======== Input records ========

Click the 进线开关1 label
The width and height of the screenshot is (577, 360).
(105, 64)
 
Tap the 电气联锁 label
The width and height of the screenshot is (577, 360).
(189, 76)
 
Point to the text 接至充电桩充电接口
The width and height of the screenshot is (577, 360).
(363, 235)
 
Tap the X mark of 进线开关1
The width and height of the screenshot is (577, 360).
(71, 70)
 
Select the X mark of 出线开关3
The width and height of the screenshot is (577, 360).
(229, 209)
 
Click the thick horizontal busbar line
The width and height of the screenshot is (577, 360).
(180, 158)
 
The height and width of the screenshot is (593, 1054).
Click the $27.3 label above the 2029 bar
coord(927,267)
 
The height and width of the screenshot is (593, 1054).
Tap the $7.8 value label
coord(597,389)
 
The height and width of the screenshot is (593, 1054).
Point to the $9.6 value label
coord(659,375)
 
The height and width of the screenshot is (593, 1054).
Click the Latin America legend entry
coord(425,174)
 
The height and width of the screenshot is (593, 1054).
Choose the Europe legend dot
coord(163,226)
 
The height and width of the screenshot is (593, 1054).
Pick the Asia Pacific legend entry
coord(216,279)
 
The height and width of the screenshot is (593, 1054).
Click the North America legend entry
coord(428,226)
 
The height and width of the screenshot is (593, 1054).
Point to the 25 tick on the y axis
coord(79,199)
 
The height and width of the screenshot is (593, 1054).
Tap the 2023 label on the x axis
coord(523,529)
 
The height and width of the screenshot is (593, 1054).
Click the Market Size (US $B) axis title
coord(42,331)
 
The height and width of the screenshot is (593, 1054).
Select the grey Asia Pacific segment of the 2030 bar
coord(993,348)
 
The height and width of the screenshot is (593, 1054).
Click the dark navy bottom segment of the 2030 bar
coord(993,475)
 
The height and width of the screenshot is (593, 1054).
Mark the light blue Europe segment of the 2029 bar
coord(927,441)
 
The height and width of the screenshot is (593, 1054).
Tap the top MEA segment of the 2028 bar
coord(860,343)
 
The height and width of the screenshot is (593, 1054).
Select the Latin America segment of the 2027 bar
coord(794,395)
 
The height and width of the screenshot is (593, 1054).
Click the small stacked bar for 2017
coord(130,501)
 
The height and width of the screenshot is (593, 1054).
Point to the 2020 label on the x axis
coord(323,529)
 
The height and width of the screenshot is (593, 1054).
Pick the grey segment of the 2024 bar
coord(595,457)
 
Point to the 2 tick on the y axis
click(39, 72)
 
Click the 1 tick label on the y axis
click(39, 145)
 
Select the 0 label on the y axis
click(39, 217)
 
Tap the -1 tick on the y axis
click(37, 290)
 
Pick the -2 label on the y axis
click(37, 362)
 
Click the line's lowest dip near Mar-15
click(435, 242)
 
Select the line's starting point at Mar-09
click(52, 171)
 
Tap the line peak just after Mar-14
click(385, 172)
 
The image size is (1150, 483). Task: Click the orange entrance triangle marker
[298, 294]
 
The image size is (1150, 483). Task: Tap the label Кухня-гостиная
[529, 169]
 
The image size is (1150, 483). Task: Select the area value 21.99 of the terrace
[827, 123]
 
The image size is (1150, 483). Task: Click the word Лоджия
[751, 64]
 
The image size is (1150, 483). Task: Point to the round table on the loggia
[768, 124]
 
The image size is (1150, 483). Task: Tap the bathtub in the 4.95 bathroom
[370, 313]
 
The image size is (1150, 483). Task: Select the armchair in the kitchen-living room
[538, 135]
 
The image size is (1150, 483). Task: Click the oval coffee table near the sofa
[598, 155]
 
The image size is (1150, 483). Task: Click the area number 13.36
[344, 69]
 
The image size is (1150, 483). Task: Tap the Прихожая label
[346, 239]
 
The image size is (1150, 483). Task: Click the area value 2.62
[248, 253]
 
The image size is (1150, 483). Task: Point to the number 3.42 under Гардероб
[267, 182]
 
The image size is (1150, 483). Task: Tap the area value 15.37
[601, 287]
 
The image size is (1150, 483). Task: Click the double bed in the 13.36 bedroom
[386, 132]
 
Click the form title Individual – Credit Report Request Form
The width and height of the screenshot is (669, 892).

========

• **What is being asked**: Can you set down the items between the line holding "Tap the -1 tick on the y axis" and the end of the items, inclusive, reproducing every line without any change?

• **Output of the task**:
Tap the -1 tick on the y axis
click(37, 290)
 
Pick the -2 label on the y axis
click(37, 362)
 
Click the line's lowest dip near Mar-15
click(435, 242)
 
Select the line's starting point at Mar-09
click(52, 171)
 
Tap the line peak just after Mar-14
click(385, 172)
 
The image size is (1150, 483). Task: Click the orange entrance triangle marker
[298, 294]
 
The image size is (1150, 483). Task: Tap the label Кухня-гостиная
[529, 169]
 
The image size is (1150, 483). Task: Select the area value 21.99 of the terrace
[827, 123]
 
The image size is (1150, 483). Task: Click the word Лоджия
[751, 64]
 
The image size is (1150, 483). Task: Point to the round table on the loggia
[768, 124]
 
The image size is (1150, 483). Task: Tap the bathtub in the 4.95 bathroom
[370, 313]
 
The image size is (1150, 483). Task: Select the armchair in the kitchen-living room
[538, 135]
 
The image size is (1150, 483). Task: Click the oval coffee table near the sofa
[598, 155]
 
The image size is (1150, 483). Task: Click the area number 13.36
[344, 69]
 
The image size is (1150, 483). Task: Tap the Прихожая label
[346, 239]
 
The image size is (1150, 483). Task: Click the area value 2.62
[248, 253]
 
The image size is (1150, 483). Task: Point to the number 3.42 under Гардероб
[267, 182]
 
The image size is (1150, 483). Task: Tap the area value 15.37
[601, 287]
 
The image size is (1150, 483). Task: Click the double bed in the 13.36 bedroom
[386, 132]
 
Click the form title Individual – Credit Report Request Form
The width and height of the screenshot is (669, 892).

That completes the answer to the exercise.